Forest Hills Central High School is located in Ada Township, Michigan, near Grand Rapids. It is one of three high schools in the Forest Hills Public Schools system. The district also includes Forest Hills Eastern High School (FHE) and Forest Hills Northern High School (FHN).

History

Forest Hills Central High School (originally "Forest Hills High School") became the first high school of the newly formed Forest Hills School District in the fall of 1958. The doors opened in September with only freshman and sophomore students. The first graduating class was 1961.
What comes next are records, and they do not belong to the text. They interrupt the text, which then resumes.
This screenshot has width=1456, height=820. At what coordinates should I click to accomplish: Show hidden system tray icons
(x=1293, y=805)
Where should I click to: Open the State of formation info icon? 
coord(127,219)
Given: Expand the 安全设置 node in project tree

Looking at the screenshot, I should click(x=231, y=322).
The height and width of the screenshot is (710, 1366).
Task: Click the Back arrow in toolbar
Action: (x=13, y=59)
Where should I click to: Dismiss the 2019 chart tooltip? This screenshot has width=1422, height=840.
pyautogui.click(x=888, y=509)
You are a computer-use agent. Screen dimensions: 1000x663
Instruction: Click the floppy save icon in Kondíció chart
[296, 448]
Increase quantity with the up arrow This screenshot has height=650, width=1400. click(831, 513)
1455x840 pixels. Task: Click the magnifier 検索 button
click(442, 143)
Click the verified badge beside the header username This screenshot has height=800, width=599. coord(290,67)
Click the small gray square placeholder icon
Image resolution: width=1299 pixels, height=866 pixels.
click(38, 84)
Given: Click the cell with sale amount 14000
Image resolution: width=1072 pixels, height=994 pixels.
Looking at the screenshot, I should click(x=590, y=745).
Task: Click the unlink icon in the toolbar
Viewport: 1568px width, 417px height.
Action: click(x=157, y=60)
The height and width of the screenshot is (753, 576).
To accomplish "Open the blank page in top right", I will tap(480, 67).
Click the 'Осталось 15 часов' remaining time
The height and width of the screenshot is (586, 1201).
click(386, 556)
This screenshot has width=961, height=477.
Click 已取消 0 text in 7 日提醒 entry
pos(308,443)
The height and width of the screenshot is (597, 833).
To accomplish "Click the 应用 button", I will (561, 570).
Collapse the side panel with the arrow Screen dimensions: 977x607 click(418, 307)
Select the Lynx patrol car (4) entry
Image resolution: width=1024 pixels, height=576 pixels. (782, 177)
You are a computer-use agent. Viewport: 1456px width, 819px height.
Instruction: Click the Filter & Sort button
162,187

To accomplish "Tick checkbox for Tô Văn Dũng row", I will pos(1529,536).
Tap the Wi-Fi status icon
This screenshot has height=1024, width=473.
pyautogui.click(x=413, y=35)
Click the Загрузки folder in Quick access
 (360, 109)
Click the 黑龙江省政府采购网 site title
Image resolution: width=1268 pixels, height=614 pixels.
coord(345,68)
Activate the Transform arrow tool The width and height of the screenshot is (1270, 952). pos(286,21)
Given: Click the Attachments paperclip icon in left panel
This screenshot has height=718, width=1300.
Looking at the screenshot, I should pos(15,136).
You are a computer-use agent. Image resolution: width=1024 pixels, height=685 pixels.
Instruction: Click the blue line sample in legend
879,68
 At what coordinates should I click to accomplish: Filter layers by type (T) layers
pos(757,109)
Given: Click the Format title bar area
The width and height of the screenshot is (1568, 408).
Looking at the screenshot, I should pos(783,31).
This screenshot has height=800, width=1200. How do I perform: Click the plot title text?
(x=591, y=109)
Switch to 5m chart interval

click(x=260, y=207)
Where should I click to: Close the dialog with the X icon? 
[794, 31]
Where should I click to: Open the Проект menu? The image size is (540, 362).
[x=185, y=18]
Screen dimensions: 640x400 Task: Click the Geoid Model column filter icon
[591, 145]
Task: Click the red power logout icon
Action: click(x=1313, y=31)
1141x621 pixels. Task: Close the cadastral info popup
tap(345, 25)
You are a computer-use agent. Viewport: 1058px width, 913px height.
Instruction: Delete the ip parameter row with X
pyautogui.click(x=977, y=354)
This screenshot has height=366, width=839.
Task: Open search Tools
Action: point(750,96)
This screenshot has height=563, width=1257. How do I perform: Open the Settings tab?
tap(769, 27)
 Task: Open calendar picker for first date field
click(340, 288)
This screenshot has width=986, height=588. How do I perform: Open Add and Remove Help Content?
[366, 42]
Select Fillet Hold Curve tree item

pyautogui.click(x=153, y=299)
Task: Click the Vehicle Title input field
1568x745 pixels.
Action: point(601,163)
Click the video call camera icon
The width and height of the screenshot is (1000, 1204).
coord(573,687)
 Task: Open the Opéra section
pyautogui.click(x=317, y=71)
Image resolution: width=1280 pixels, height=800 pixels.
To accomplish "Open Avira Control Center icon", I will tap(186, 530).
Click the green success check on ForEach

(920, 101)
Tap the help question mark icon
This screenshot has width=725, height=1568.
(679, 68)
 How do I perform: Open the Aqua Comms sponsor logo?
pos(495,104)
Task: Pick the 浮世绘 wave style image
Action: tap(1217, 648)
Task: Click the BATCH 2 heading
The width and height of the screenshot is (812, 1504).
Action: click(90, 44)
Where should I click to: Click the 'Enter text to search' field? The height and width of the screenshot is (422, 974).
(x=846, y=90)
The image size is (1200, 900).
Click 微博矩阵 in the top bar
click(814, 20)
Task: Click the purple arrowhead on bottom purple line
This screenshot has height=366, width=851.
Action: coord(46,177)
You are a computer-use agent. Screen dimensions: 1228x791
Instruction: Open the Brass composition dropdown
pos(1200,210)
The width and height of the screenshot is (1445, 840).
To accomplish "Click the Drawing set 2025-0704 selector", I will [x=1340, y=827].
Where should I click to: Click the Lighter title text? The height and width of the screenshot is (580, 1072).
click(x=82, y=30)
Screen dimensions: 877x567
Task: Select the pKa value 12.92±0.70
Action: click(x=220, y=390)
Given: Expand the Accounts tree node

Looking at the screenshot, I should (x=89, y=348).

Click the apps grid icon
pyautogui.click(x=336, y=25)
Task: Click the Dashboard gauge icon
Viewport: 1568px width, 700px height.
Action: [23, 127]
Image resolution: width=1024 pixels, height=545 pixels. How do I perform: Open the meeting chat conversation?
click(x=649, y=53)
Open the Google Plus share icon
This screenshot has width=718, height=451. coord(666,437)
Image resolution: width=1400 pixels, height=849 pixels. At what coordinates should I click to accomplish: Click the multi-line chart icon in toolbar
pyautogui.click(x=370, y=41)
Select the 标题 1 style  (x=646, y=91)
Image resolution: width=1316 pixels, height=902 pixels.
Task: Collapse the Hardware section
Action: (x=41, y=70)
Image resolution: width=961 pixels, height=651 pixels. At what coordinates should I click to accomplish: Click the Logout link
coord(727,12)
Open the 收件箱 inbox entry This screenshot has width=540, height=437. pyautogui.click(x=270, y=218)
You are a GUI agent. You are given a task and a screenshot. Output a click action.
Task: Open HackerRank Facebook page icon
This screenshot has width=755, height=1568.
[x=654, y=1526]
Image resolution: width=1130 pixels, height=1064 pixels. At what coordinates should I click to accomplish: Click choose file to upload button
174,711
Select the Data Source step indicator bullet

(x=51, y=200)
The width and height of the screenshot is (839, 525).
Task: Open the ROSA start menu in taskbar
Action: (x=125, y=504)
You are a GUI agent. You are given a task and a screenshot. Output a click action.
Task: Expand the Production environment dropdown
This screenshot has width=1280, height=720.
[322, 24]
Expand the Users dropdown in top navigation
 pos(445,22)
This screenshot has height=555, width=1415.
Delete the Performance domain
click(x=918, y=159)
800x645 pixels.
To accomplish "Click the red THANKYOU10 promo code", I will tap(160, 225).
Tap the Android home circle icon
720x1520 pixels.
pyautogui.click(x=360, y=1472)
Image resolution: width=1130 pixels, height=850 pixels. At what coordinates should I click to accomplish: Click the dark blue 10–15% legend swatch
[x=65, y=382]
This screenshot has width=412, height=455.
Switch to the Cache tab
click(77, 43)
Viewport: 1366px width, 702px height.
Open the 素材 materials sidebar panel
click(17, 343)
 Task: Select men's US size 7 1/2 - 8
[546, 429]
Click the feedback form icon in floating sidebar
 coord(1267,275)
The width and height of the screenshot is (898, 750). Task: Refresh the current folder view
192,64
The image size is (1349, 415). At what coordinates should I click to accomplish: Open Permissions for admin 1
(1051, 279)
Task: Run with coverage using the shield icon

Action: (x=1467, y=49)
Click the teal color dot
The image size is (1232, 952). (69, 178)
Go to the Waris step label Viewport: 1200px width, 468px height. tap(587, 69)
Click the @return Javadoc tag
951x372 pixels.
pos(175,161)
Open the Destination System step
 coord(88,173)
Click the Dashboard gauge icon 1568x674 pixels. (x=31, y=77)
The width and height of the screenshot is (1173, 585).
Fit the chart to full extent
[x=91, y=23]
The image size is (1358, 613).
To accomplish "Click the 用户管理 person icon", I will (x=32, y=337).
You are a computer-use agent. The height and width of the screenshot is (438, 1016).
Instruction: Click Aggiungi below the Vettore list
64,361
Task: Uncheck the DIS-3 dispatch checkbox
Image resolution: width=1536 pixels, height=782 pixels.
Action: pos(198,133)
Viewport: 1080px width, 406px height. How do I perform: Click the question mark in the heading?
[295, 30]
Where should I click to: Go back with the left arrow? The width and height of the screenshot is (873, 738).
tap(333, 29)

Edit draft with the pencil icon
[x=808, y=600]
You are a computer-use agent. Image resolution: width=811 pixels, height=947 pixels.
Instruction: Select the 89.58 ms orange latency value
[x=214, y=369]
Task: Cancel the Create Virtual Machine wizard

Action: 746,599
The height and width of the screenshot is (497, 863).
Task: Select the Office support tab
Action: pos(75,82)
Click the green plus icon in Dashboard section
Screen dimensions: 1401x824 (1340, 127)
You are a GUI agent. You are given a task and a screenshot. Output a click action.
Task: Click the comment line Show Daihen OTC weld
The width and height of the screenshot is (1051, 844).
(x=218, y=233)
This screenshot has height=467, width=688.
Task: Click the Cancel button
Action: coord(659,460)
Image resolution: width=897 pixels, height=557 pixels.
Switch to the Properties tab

The school was memorable for its campus style construction consisting eventually of thirteen separate buildings, including an auditorium added in 1977. The classroom buildings were long hallways, which connected five or six individual rooms. Michigan winters were not amenable to the open campus and the constant walks outside from building to building. In addition, the student population continued to grow, and the buildings began to quickly deteriorate.
In 1986, Central High was completely rebuilt with the exception of the auditorium, the gymnasium, the cafeteria, and the art/industrial arts wing, all of which were incorporated into one new building. Since that time, the school has undergone numerous building and remodeling projects.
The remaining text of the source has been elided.